### Record excerpts

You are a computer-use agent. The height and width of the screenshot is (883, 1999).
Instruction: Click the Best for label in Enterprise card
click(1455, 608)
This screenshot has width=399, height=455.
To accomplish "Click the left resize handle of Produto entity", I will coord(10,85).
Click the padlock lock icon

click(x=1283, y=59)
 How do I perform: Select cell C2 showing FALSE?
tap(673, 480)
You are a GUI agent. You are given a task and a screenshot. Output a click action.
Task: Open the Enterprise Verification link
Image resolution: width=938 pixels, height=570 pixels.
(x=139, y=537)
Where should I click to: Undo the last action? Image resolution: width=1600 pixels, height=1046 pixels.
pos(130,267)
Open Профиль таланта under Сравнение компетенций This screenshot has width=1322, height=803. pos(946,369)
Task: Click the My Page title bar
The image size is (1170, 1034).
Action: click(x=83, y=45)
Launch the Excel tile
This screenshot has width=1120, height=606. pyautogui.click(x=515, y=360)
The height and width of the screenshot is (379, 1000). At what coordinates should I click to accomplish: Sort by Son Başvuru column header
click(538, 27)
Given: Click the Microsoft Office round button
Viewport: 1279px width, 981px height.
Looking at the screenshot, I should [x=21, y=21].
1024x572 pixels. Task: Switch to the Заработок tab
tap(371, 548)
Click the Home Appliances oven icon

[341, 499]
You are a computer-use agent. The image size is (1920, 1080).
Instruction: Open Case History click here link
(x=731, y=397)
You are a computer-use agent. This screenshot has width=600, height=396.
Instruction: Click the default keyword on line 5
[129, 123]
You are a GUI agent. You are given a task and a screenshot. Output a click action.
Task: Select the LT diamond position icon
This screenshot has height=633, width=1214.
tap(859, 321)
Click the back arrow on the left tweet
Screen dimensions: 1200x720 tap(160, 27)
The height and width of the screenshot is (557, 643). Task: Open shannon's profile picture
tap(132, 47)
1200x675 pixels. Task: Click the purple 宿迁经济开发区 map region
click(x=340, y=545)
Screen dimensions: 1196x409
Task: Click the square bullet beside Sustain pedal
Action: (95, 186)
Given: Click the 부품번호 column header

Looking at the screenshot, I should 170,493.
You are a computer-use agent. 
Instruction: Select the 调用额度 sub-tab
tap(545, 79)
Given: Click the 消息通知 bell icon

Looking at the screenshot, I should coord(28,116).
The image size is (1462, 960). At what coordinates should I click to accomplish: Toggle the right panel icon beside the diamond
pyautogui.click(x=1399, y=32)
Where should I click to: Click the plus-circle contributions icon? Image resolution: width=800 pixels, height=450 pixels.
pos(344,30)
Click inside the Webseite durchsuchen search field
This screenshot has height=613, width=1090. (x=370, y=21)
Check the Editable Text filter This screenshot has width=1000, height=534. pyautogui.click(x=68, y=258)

######

Requirements> Please rewrite the material above with "You are a computer-use agent." swapped for "You are a screen-navigation agent." everywhere it occurs, leaving all else unchanged.

Result>
You are a screen-navigation agent. The height and width of the screenshot is (883, 1999).
Instruction: Click the Best for label in Enterprise card
click(1455, 608)
This screenshot has width=399, height=455.
To accomplish "Click the left resize handle of Produto entity", I will coord(10,85).
Click the padlock lock icon

click(x=1283, y=59)
 How do I perform: Select cell C2 showing FALSE?
tap(673, 480)
You are a GUI agent. You are given a task and a screenshot. Output a click action.
Task: Open the Enterprise Verification link
Image resolution: width=938 pixels, height=570 pixels.
(x=139, y=537)
Where should I click to: Undo the last action? Image resolution: width=1600 pixels, height=1046 pixels.
pos(130,267)
Open Профиль таланта under Сравнение компетенций This screenshot has width=1322, height=803. pos(946,369)
Task: Click the My Page title bar
The image size is (1170, 1034).
Action: click(x=83, y=45)
Launch the Excel tile
This screenshot has width=1120, height=606. pyautogui.click(x=515, y=360)
The height and width of the screenshot is (379, 1000). At what coordinates should I click to accomplish: Sort by Son Başvuru column header
click(538, 27)
Given: Click the Microsoft Office round button
Viewport: 1279px width, 981px height.
Looking at the screenshot, I should [x=21, y=21].
1024x572 pixels. Task: Switch to the Заработок tab
tap(371, 548)
Click the Home Appliances oven icon

[341, 499]
You are a screen-navigation agent. The image size is (1920, 1080).
Instruction: Open Case History click here link
(x=731, y=397)
You are a screen-navigation agent. This screenshot has width=600, height=396.
Instruction: Click the default keyword on line 5
[129, 123]
You are a GUI agent. You are given a task and a screenshot. Output a click action.
Task: Select the LT diamond position icon
This screenshot has height=633, width=1214.
tap(859, 321)
Click the back arrow on the left tweet
Screen dimensions: 1200x720 tap(160, 27)
The height and width of the screenshot is (557, 643). Task: Open shannon's profile picture
tap(132, 47)
1200x675 pixels. Task: Click the purple 宿迁经济开发区 map region
click(x=340, y=545)
Screen dimensions: 1196x409
Task: Click the square bullet beside Sustain pedal
Action: (95, 186)
Given: Click the 부품번호 column header

Looking at the screenshot, I should 170,493.
You are a screen-navigation agent. 
Instruction: Select the 调用额度 sub-tab
tap(545, 79)
Given: Click the 消息通知 bell icon

Looking at the screenshot, I should coord(28,116).
The image size is (1462, 960). At what coordinates should I click to accomplish: Toggle the right panel icon beside the diamond
pyautogui.click(x=1399, y=32)
Where should I click to: Click the plus-circle contributions icon? Image resolution: width=800 pixels, height=450 pixels.
pos(344,30)
Click inside the Webseite durchsuchen search field
This screenshot has height=613, width=1090. (x=370, y=21)
Check the Editable Text filter This screenshot has width=1000, height=534. pyautogui.click(x=68, y=258)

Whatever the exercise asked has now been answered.